§ Dataset excerpts:

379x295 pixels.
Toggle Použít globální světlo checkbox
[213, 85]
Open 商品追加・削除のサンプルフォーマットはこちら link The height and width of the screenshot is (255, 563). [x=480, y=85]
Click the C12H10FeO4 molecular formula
...
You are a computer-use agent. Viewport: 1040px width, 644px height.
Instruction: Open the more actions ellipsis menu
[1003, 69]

§ Work request: Copy out, exactly and alone, the lines of the entries above between the ones holding "379x295 pixels." and "Click the C12H10FeO4 molecular formula", inclusive.

§ Answer space:
379x295 pixels.
Toggle Použít globální světlo checkbox
[213, 85]
Open 商品追加・削除のサンプルフォーマットはこちら link The height and width of the screenshot is (255, 563). [x=480, y=85]
Click the C12H10FeO4 molecular formula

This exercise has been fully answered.